Friday, January 11, 2013

Thank you, F. Warren Bittner

As a genealogist, it’s frustrating to me that apparently all my ancestral lines lead back to European peasants—records are scarce and entries in history books, even local history, uncommon. Acknowledgement and documentation of an ordinary life of hardship doesn’t often make it into print for descendants to discover and exclaim, “here’s my ancestor, and what he did and how he lived.”

For this reason, I was thrilled to read F. Warren Bittner’s recent article, a winner of the 2011 Family History Writing Contest, “Without Land, Occupation, Rights, or Marriage Privilege: The Büttner Family from Bavaria to New York.”1 Bittner does an outstanding job of mining records and applying a knowledge of local social history and laws to those records, resulting in an enhanced and documented picture of one Bavarian family’s life in poverty.

Bittner chooses the Büttner men’s efforts to marry as his springboard for examining property, occupations, and rights of village residency. Despite couples’ attempts to legally wed, restrictions put in place by village, guild, and district authorities resulted in illegitimate children; towns disputed each other over which must take responsibility and allow the family group to settle within the community. Repeatedly members of the Büttner family attempted to break down barriers to a marginally better life.

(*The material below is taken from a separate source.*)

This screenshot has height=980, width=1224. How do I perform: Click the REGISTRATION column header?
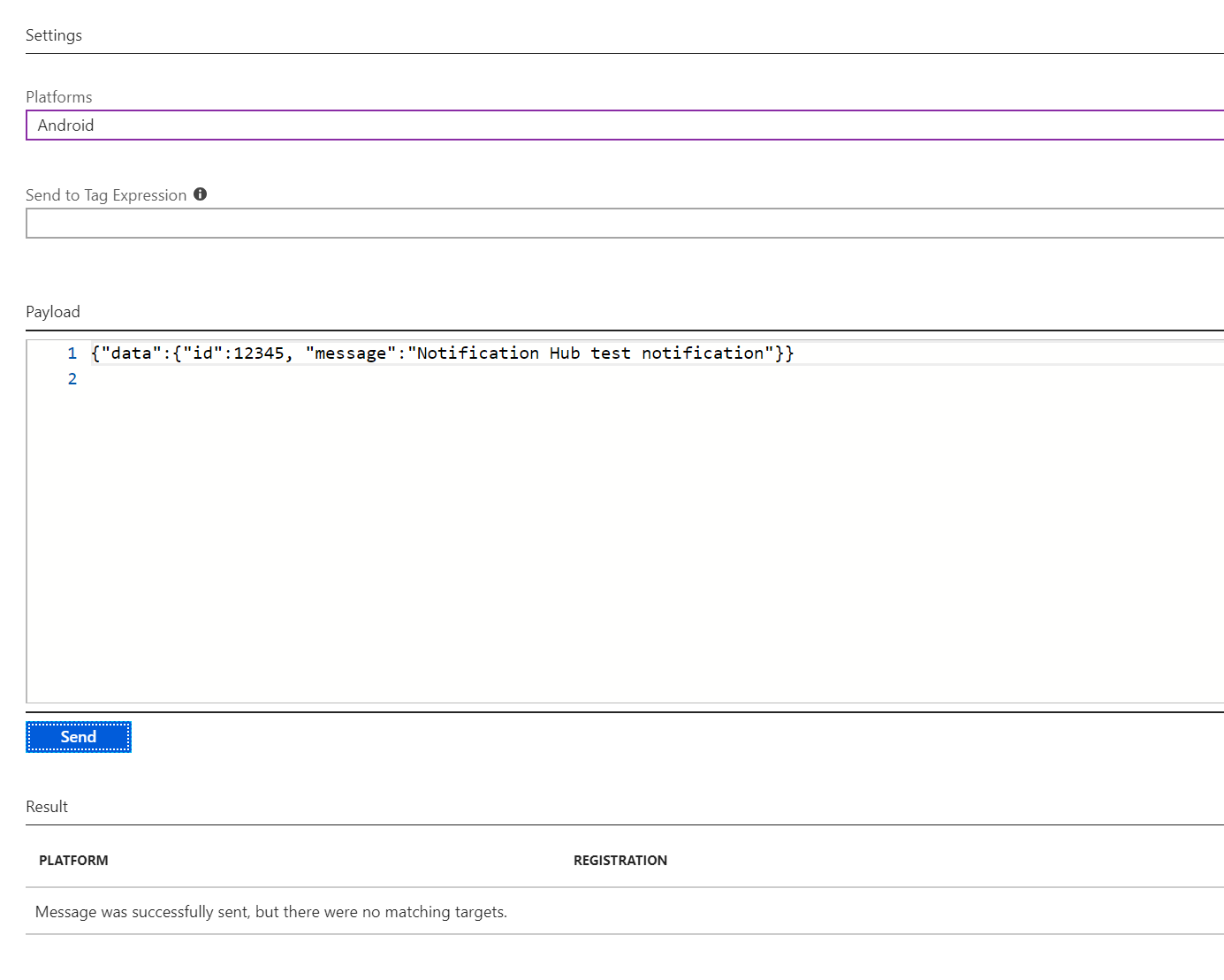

In the course of the article Bittner discusses sexual mores, the amount of land needed to support a family, the social status of weavers, a change in laws and courts in the aftermath of the Napoleonic wars, the disadvantage of being bound to the land and the far greater disadvantage of being landless. He draws on tenancy records, maps, land files, marriage hearings, military papers, and the usual church registers in the course of his research. Footnotes refer to what appears to be a definitive library of eighteenth and nineteenth century Bavarian social history, including titles such as Property, Production, and Family in Neckarhausen: 1780-1870; and German Home Towns: Community, State, and General Estate, 1648-1871; and The Village in Court: Arson, Infanticide, and Poaching in the Court Records of Upper Bavaria, 1848-1910; and “Village Spinning Bees: Sexual Culture and Free Time among Rural Youth in Early Modern Germany.”2 The result is a broad picture of the miserable social and legal conditions in which the Büttners struggled to exist. Bittner sums up their situation well when he writes, “Leonhard and Margaretha lived in a different world in the same villages as their neighbors with higher status.”3 Bittner shows us that world.

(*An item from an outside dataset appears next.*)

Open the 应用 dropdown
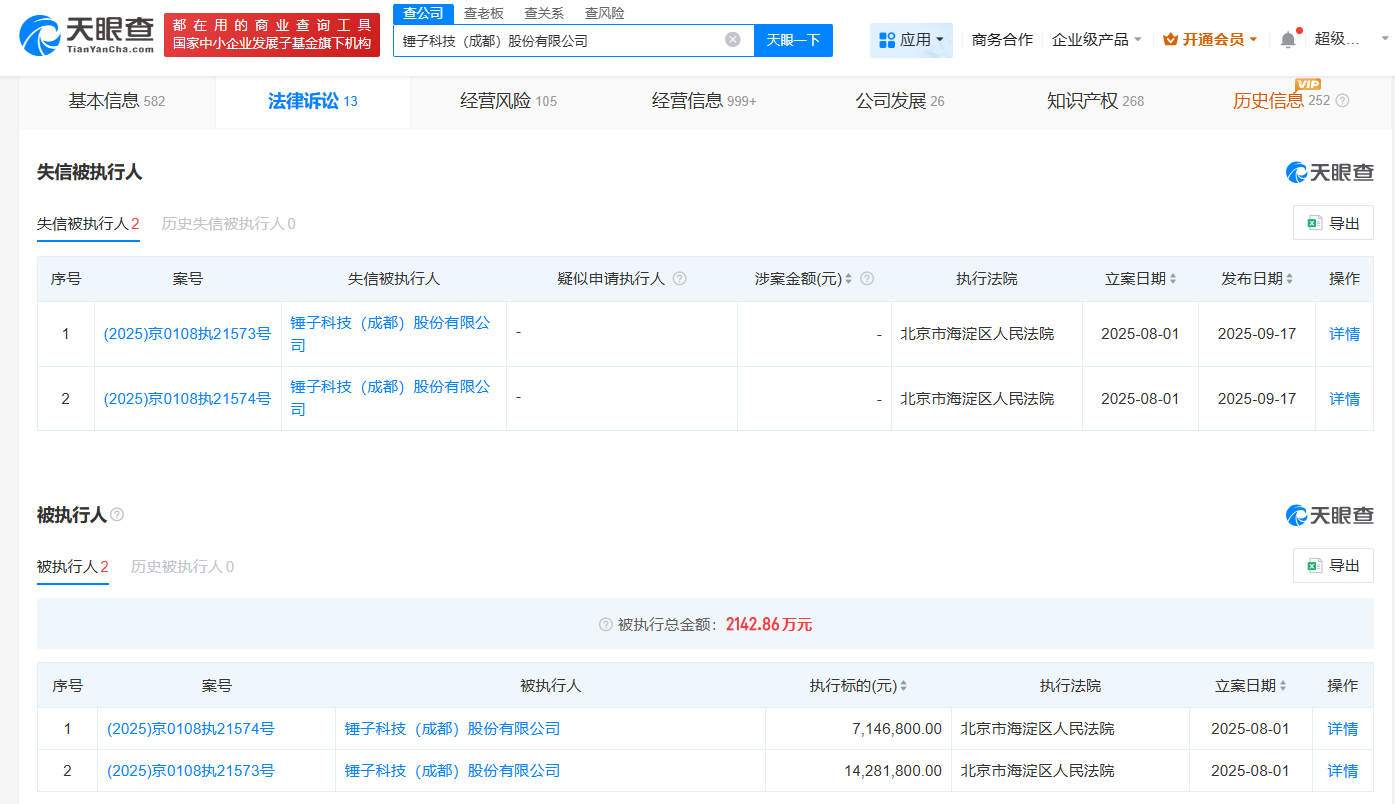tap(911, 39)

There are two take-aways from this article: one, it is possible to learn—and say—much more about those who lived “at the bottom of the village hierarchy”;4 and two, it takes a good deal of work. The pay-off however is huge, for both the subjects’ descendants and others researching the geographical area. This article is a model, an inspiration, and a bench-mark. Thank you, F. Warren Bittner, for showing us so thoroughly and so elegantly that it is indeed possible to document, describe, and honor the lives of our peasant ancestors.

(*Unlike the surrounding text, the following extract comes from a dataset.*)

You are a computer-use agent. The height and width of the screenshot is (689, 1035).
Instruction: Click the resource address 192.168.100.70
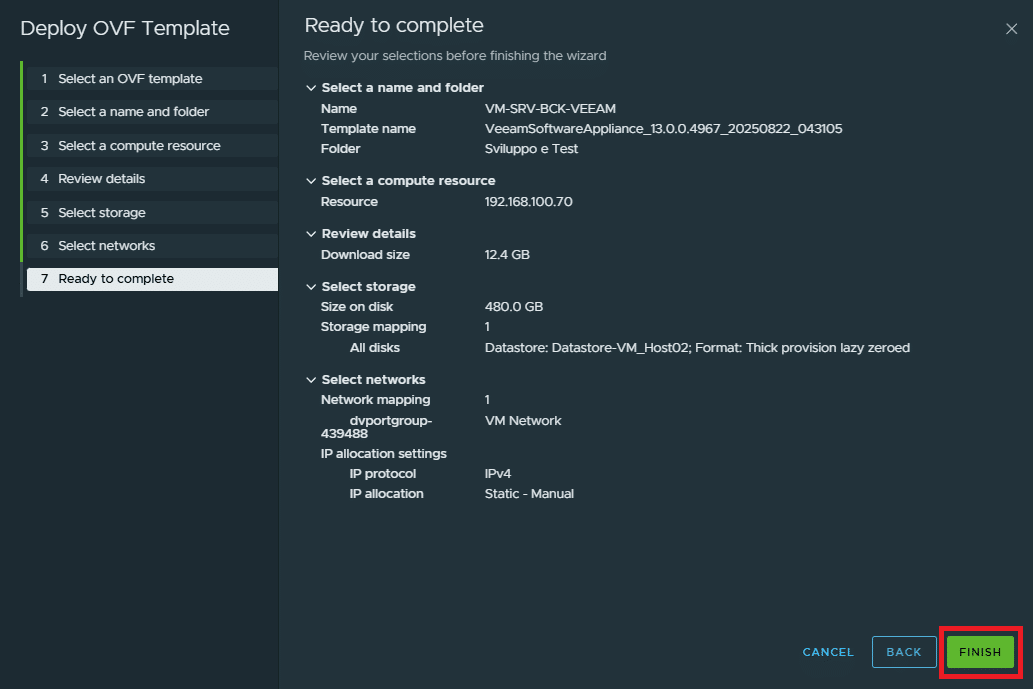click(x=528, y=202)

1 F. Warren Bittner, “Without Land, Occupation, Rights, or Marriage Privilege: The Bütnner Family from Bavaria to New York,” National Genealogical Society Quarterly 100 (September 2012): 165-187.
2 I marked twenty-eight of the titles he refers to with the notations “read” or “look up”; I have Bavarian lines of my own to research!
3 Bittner, “The Büttner Family from Bavaria to New York,” 187.
4 Bittner, “The Büttner Family from Bavaria to New York,” 169.

1 comment:

  1. Julie,
    Ditto! You captured my thoughts about this article perfectly. No wonder they left Bavaria when they had the chance. I was just blown away when I read it and have reread a few times since it came out. I had the good fortune to attend two of Warren's presentations at NERGC, one of which was about this article.